71 OU-Tx Ticket3.jpg
71 OU-Tx Ticket3.jpg (47.36 KiB) Viewed 570 times
Yep, I was there!

From The Houston Post, October 10, 1971…

SOONER BOOM NOISIEST EVER

By Jack Gallagher

DALLAS – Twice Oklahoma was penalized Saturday for having too many on the field. The Texas Longhorns could have sworn the Sooners played with 12 men through the afternoon.

The extra man could have been Greg Pruitt, Oklahoma’s junior halfback from Houston didn’t play like two men. He played with all the precision and skill of 11 men. Pruitt was virtually an entire team as the vicious-hitting Sooners left Texas for dead in the ashes of the Cotton Bowl, 48-27.

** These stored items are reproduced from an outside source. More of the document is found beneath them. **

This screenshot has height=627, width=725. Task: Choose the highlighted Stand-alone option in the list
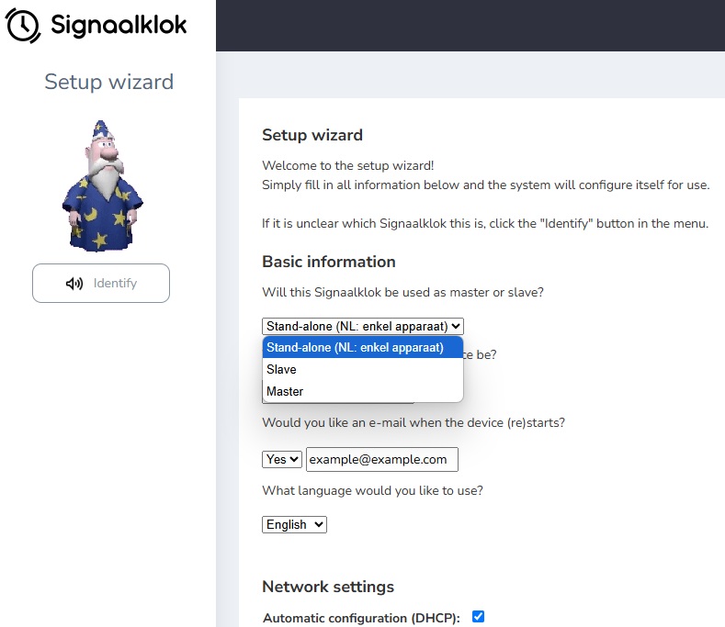point(362,347)
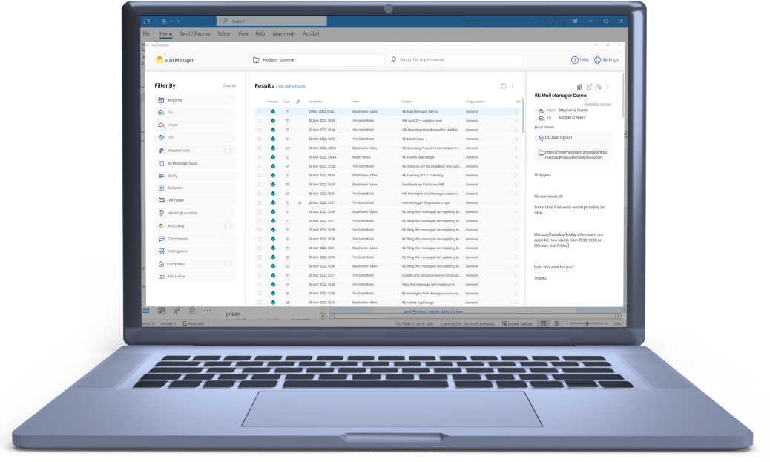Turn on the Encrypted filter toggle
The height and width of the screenshot is (462, 770).
click(x=228, y=264)
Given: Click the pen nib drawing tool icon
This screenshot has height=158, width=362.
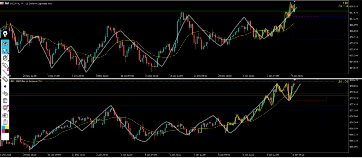Looking at the screenshot, I should pos(5,34).
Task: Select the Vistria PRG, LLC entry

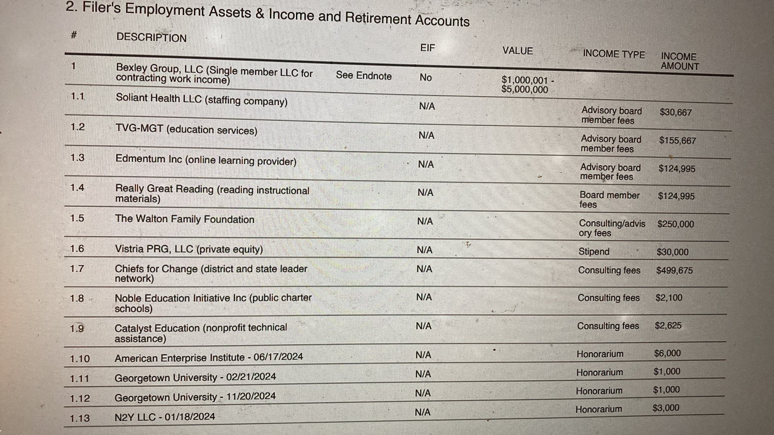Action: click(189, 249)
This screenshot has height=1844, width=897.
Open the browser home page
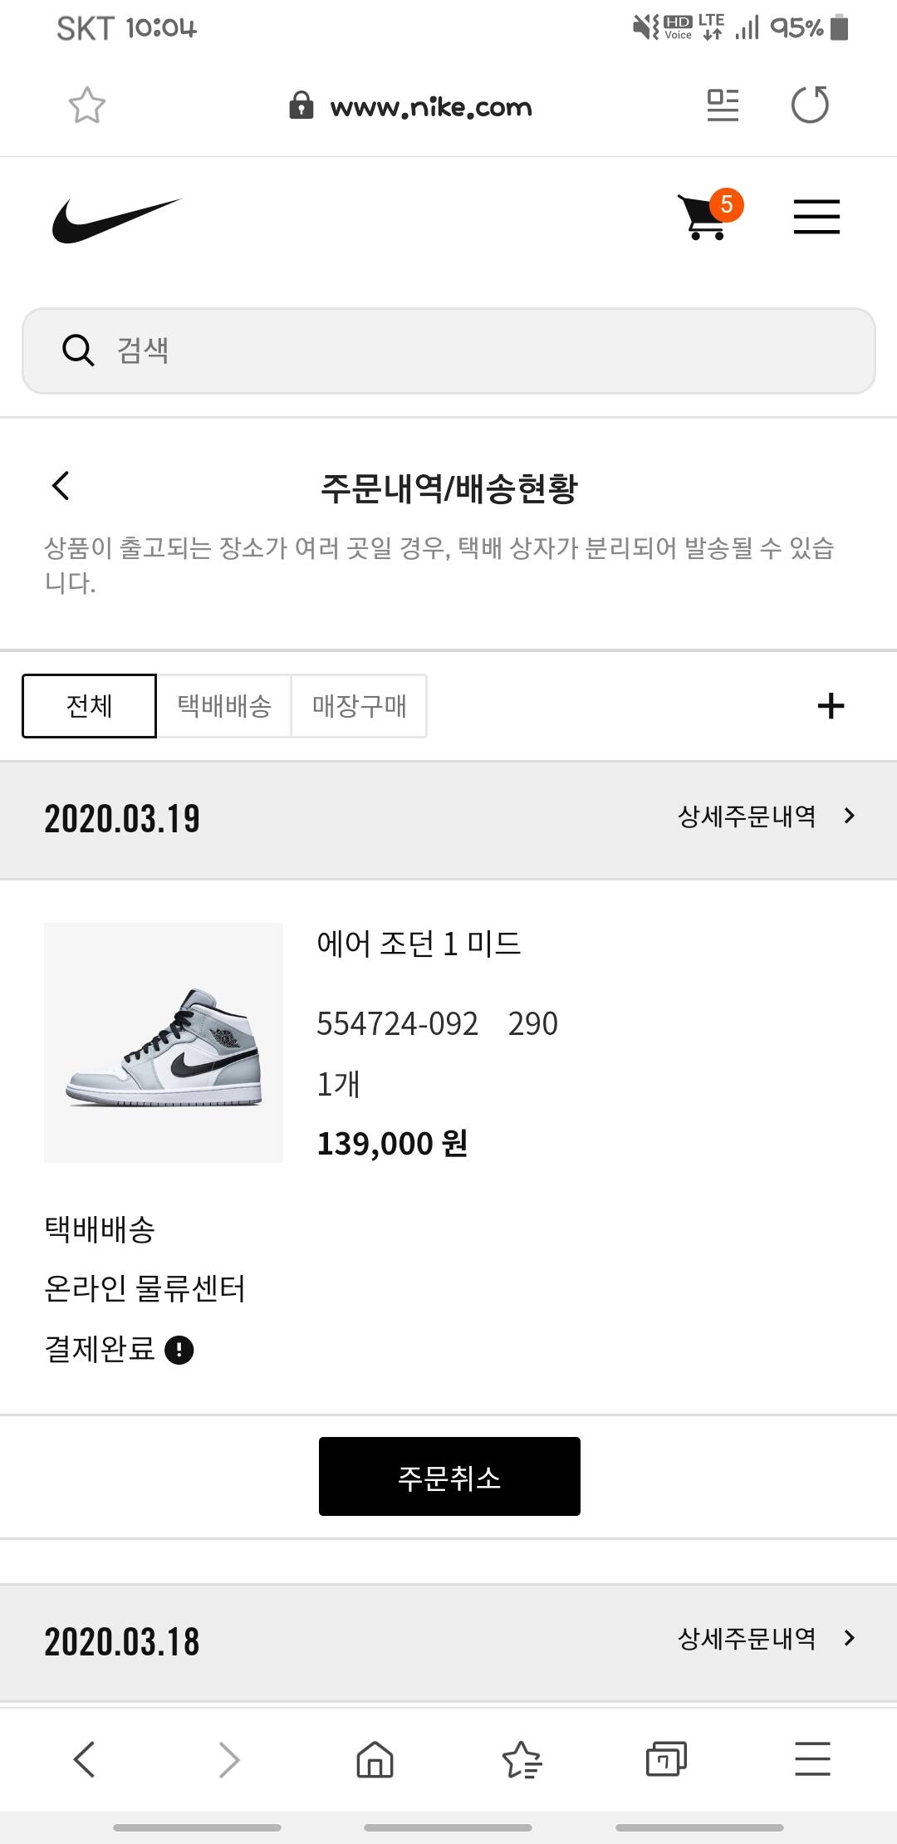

Never had Boomer Sooner boomed as resoundingly since Darrell Royal became head coach at Texas in 1957.

Pruitt’s slashing speed combined with the artful runs of Jack Mildren and the power of Roy Bell and Leon Crosswhite resulted in the largest total ever made against a Royal-coached team. Oklahoma may still be running out the ramp and onto the midway of the Texas State Fair that opened here Saturday. At last count the Sooners’ rushing totaled 435 yards, another record yield for a Royal-coached UT team. There were 73,580 assembled beneath sunny skies and, to the Texas defense, it must have appeared they were all out in front of the OU ball carriers.

With his sprints around the corners and his bursts inside, Pruitt is the 1971 personification of the 1889 land rush in Oklahoma. He gained 216 yards in 20 carries, scored on runs of one, four and 20 yards, and at times, made a good Texas defense look as immobile as Bevo the huge Longhorn mascot.

Despite Oklahoma’s superiority, Texas had several chances to break through in the second half.

Playing more aggressively on defense, the Longhorns limited the Sooners to 91 yards rushing after intermission, but fumbles, interceptions and penalties bogged down Texas, and neither Donnie Wigginton nor Eddie Phillips moved the ball with any regularity.

Oklahoma’s fierce offense had much to do with UT’s ineffectiveness. Houstonian Albert Qualls and teammate Bruce Deloney were among the most vigorous defenders as Wigginton, Glenn Gaspard, Alan Moore and Don Burrisk left the field with wounds of one kind or another.

Phillips also appeared woozy near the finish, and sophomore Rob Riviere ended up quarterbacking the defending Southwest Conference champions.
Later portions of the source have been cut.